**Provided records:**
* Start *

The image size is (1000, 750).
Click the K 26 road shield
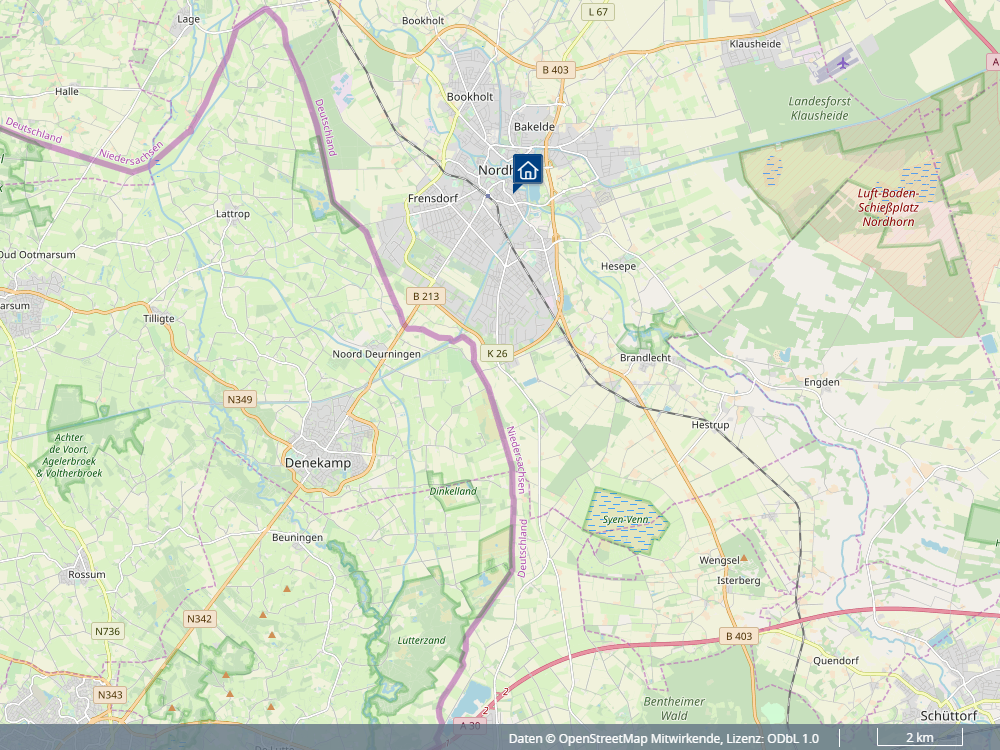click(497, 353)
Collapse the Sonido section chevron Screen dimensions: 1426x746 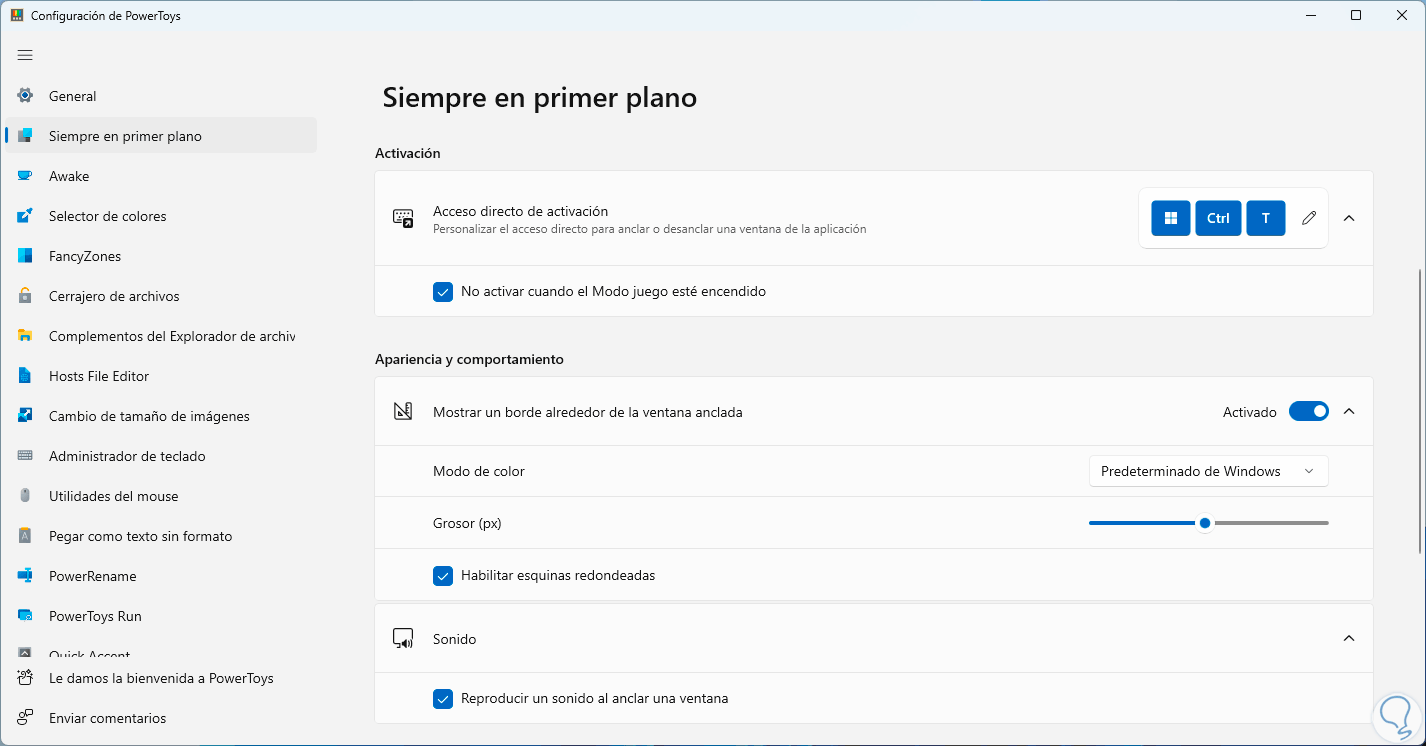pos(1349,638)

* End *
* Start *

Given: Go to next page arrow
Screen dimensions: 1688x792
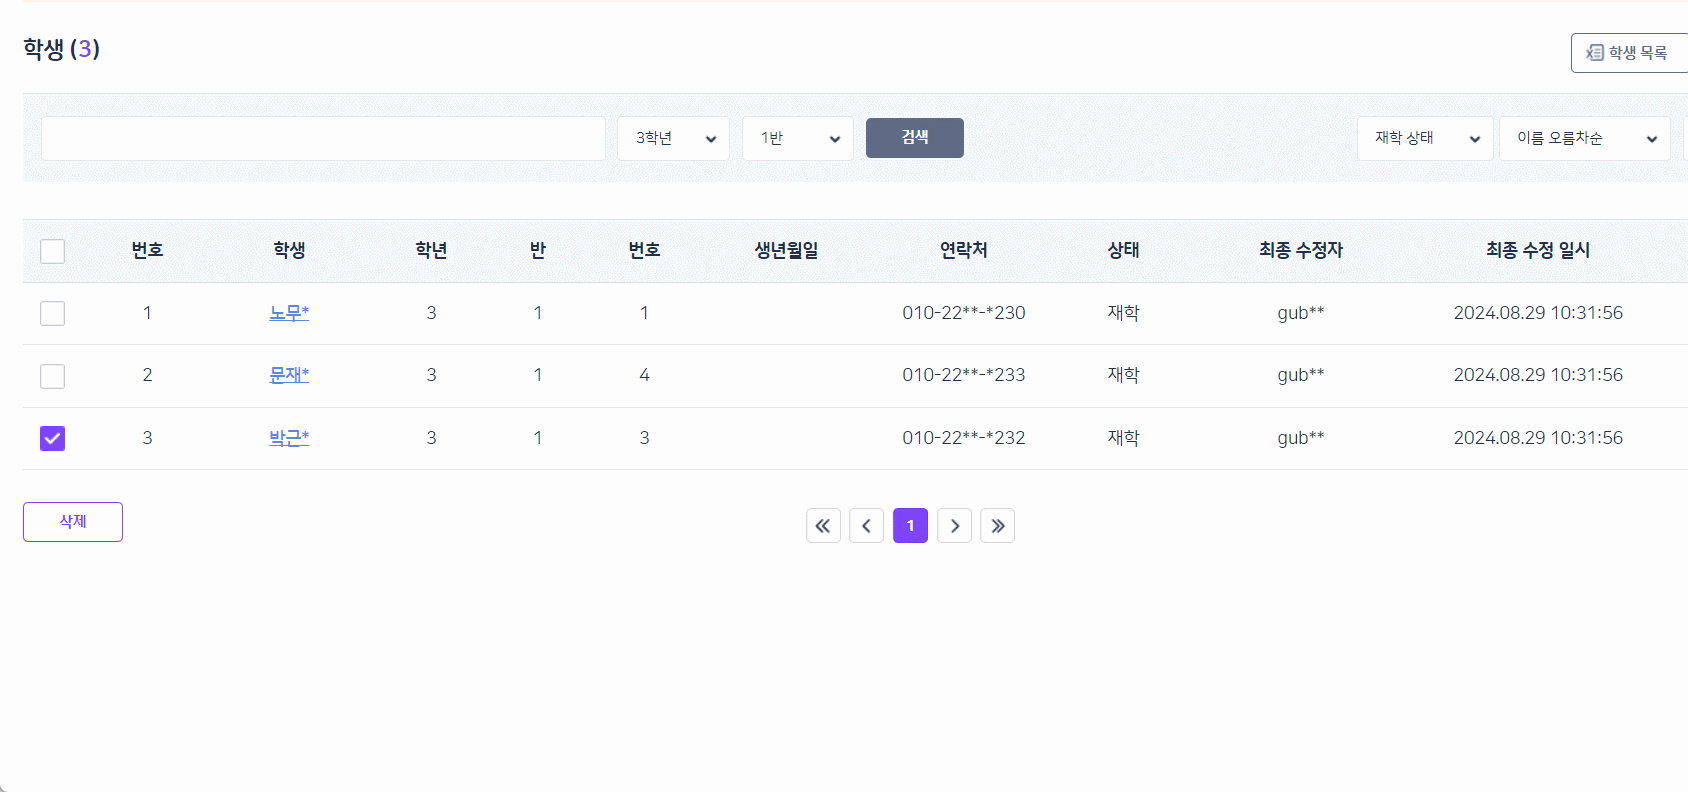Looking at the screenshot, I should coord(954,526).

* End *
* Start *

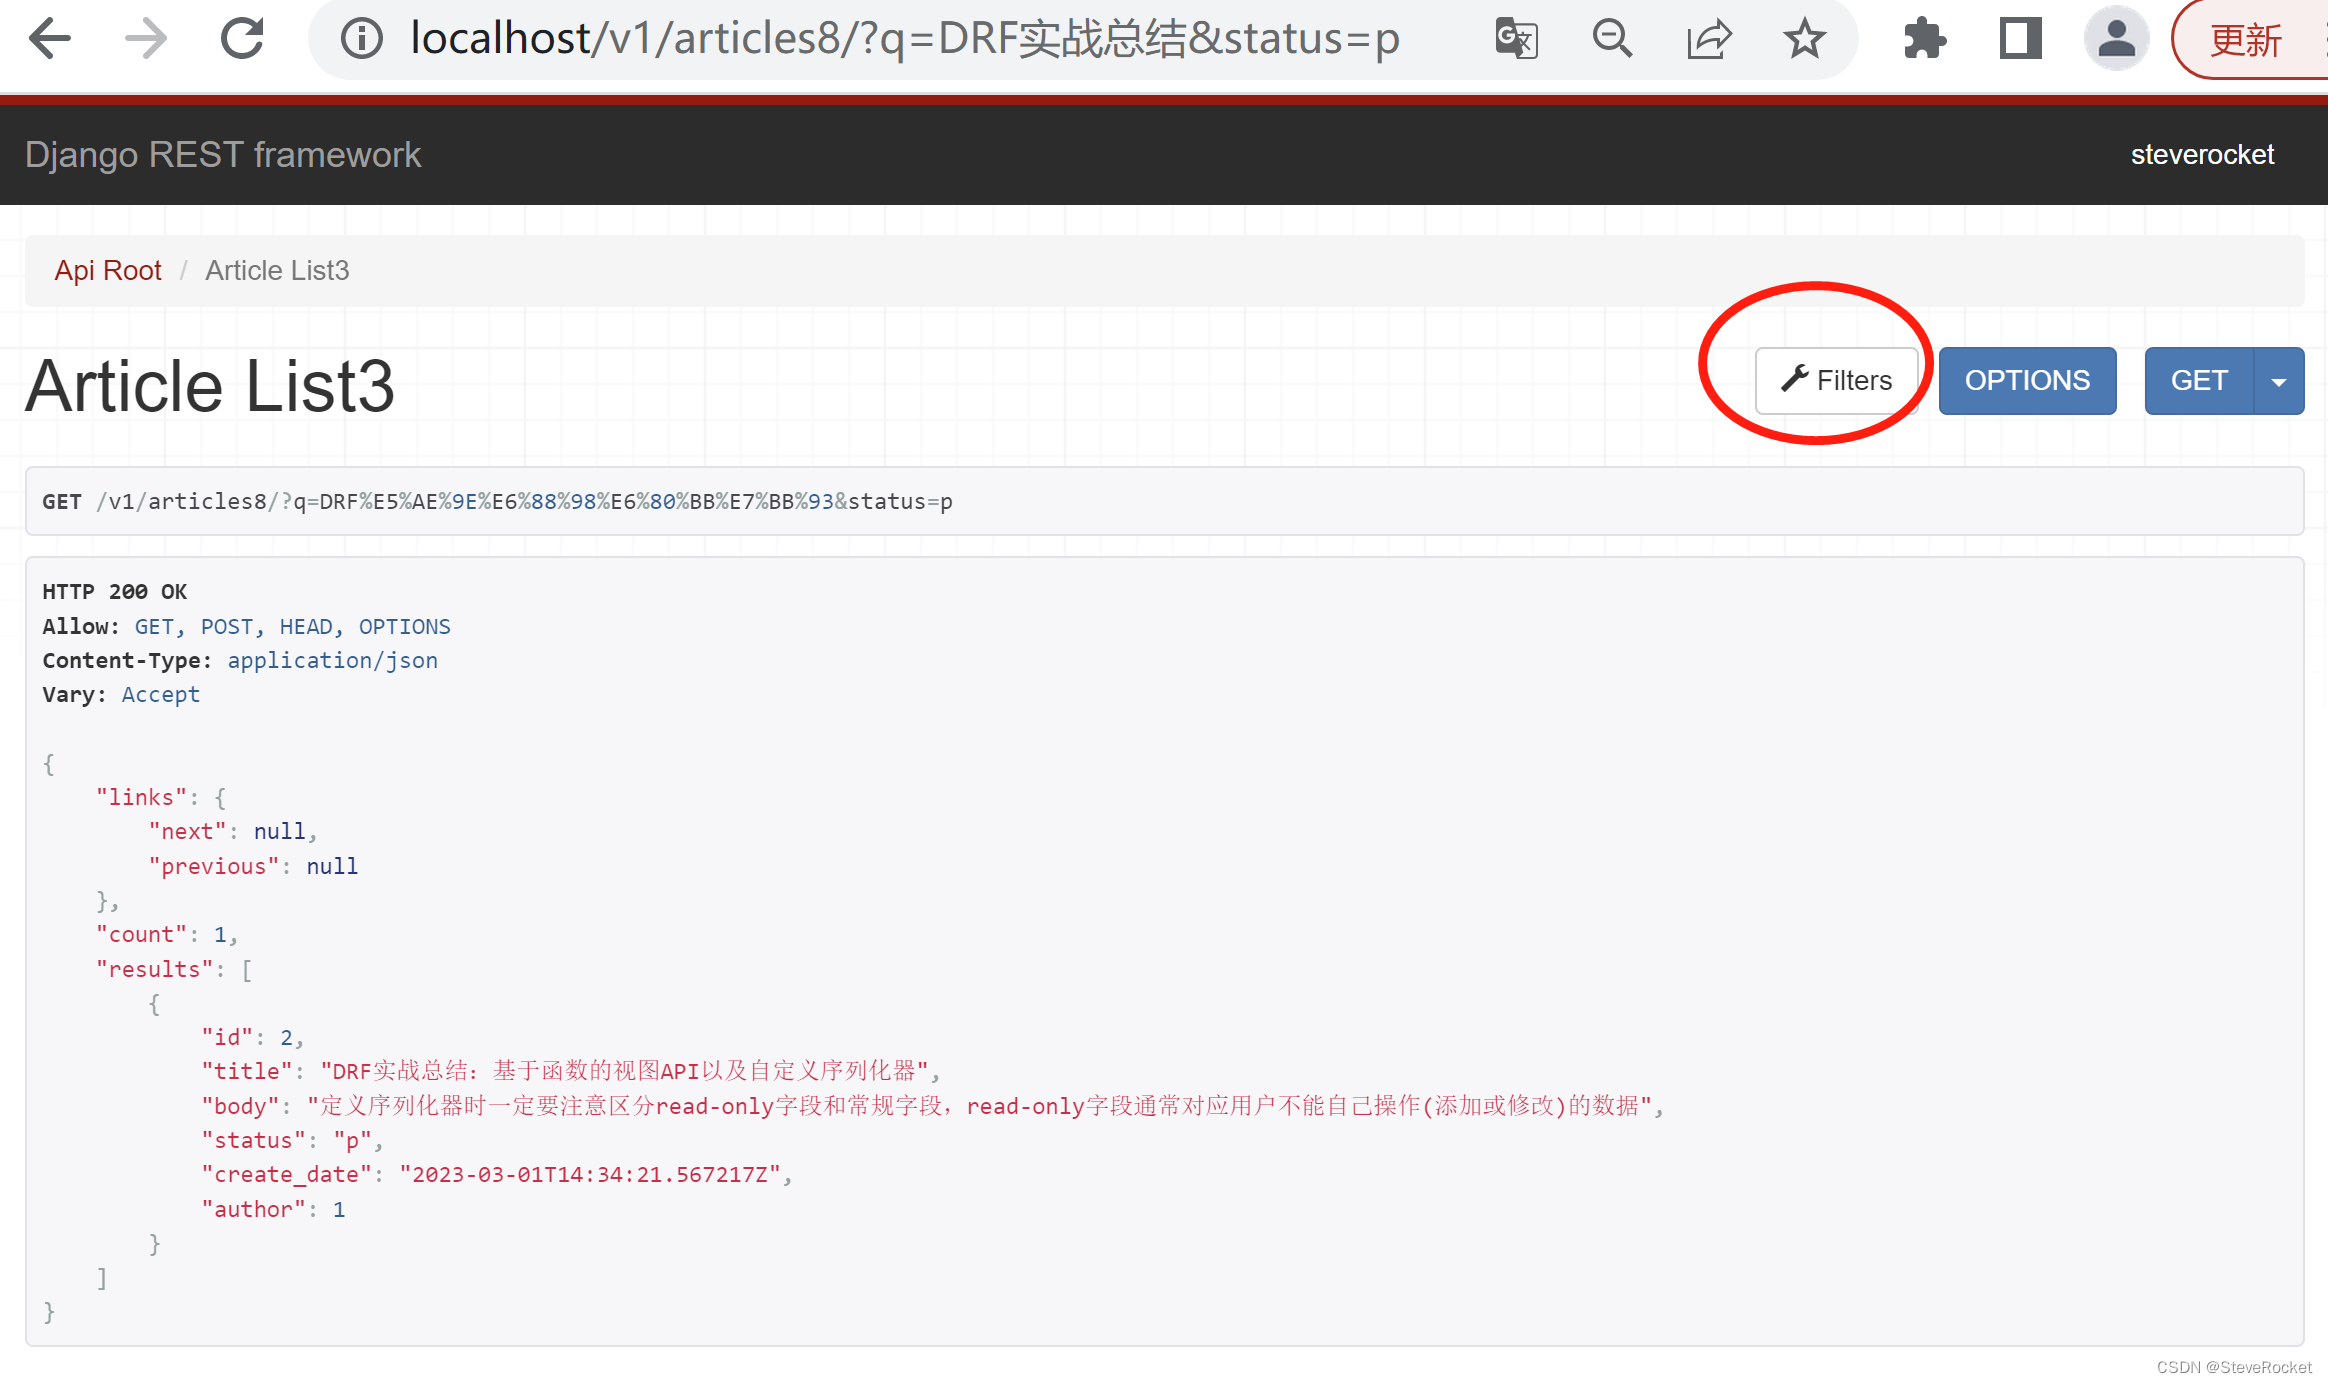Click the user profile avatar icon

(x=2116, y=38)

* End *

**Task prompt:** Copy out the lines of the records starting with the one that contains "Given: Go to next page arrow" and going on through the one that contains "Looking at the", keeping both of those lines. Leave the pictures out of your copy.

**Output below:**
Given: Go to next page arrow
Screen dimensions: 1688x792
Looking at the screenshot, I should coord(954,526).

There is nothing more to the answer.